Changes in approved research studies may not be initiated without prior REB review and approval. The only exception to this rule is when a change is necessary to eliminate apparent immediate hazards to human participants.

Researchers must submit an Amendment Application Form through the Research Services Portal (see right) for both major and minor amendment.

Fees for ethical review, amendments and annual renewals are only charged in 'for-profit' studies, such as sponsored clinical trials. 

Please contact us if you are unsure if your study is required to pay fees. 

Please refer to our Research Ethics Review Fees for clarification.

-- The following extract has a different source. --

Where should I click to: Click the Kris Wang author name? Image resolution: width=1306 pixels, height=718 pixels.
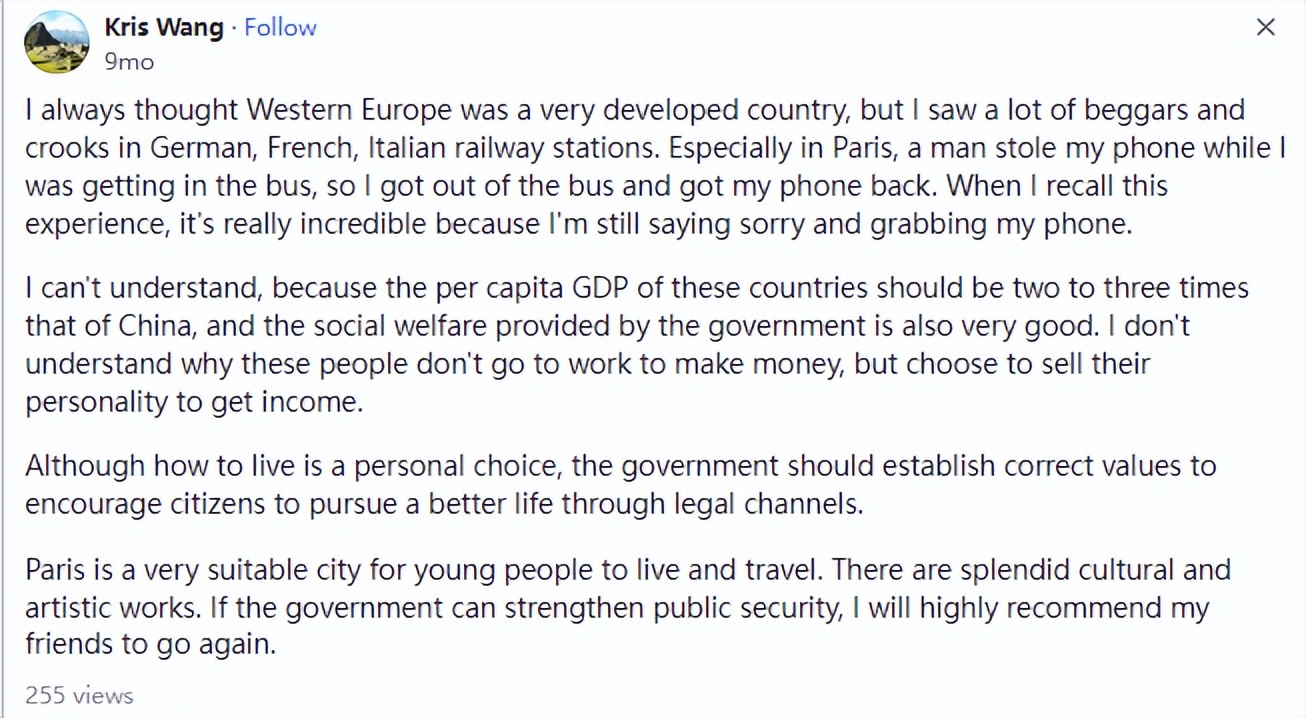point(164,27)
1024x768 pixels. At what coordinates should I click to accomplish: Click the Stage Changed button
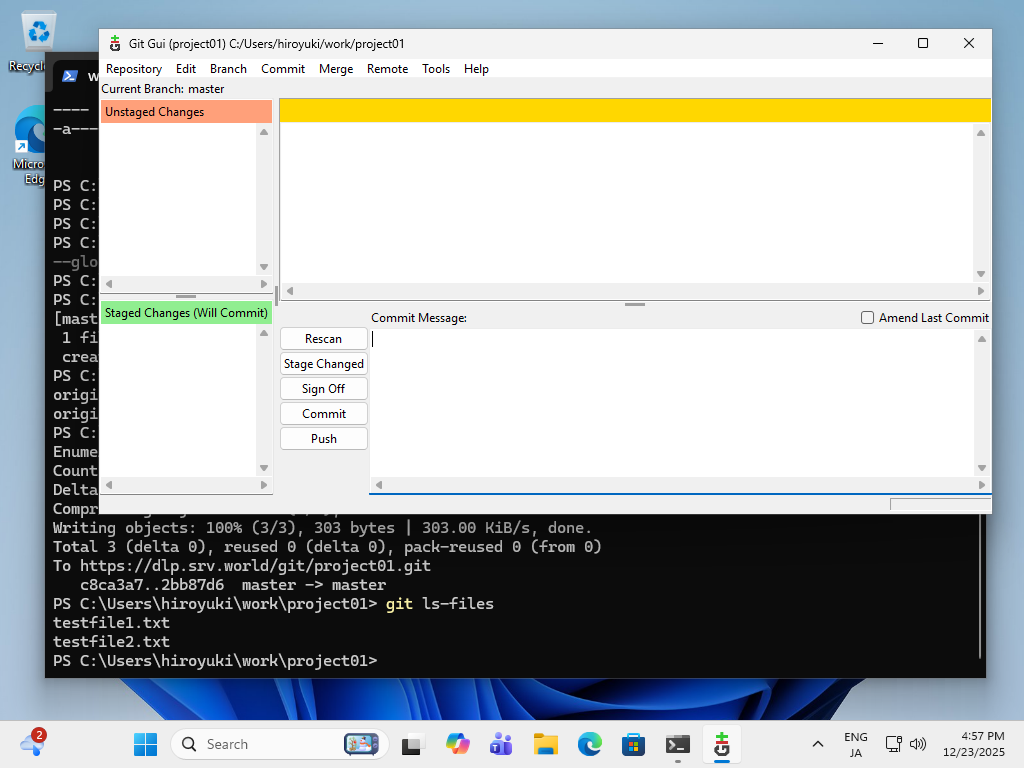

Amendments to the study structure and documentation are classified as minor, major or no fee amendments.   For-profit studies will be levied a fee of $500 per major amendment, and $250 for minor amendment. 

Major Amendments – any change to the study design and documentation that  impacts the assessment of potential risk to participants.  The following are considered major amendments:

  • must be reviewed at a full board meeting as they are funded or supported by the US Federal government or are subject to the regulations of the US Food and Drug administration (21 CFR Part 56 Subpart C, Section 56.110);
  • addition of genetic testing, new genetic tests, or tissue banking where genetic testing may/or will be performed;
  • addition of an open label extension phase following a randomized trial;
  • change in drug dosing/duration of exposure;
  • decrease in monitoring of participants;
  • change in recruitment technique that may affect confidentiality or the perception of coercion;
  • change in experimental procedure or study population, including changes that affect the selection, monitoring, or dismissal of a clinical trial participant;
  • any amendment that requires notification of and/or approval from Health Canada;
  • significant changes to or additional  study documentation such as participant information sheets, consent forms, questionnaires, letters of invitation, letters to GPs or other clinicians, information sheets for relatives or carers;
  • a change of sponsor(s) or sponsor’s legal representative;
  • appointment of a new PI or key collaborator;
  • a change to the insurance or indemnity arrangements for the study;
  • temporary halt of a study to protect participants from harm, and the planned restart of a study following a temporary halt;
  • increased enrolment over and above what was requested in original application;
  • change to the definition of the end of the study (not just extending the duration);
  • updated Investigator’s Brochure (IB) with change in possible risk to participant; and
  • changes to research involving US Federal funding in the study.

Minor Amendments – any other change to the study documentation, including:

  • updated IB with no change to risk to participant – does not include detailed summary of changes
  • minor changes to protocol, study design  or other documentation – clarifications that do not increase the risk to participants
  • expanding recruitment to additional department or location within Island Health
  • addition of or changes to the Co-Investigator(s);
  • changes to contact details for the sponsor, PI, or other study staff member;
  • changes in funding arrangements;
  • changes in the logistical arrangements for storing or transporting samples;
  • extension of the study beyond the period specific in the application form; and
  • inclusion of new sites and investigators in a clinical trial of investigational medicinal product.

No Fee Amendments

  • minor administrative changes to the protocol or other study documentation, e.g. correcting errors, updating contact points;
  • updated IB with no change to risk to participant – includes detailed summary of changes from previous IB;
  • changes to the research team at trial site(other than PI or Co-Investigator);
  • other materials given to participants (bags, birthday cards, expense forms, coffee mugs, newsletters, dosing diary, etc.); and
  • changes in the documentation used by the research team for recording study data.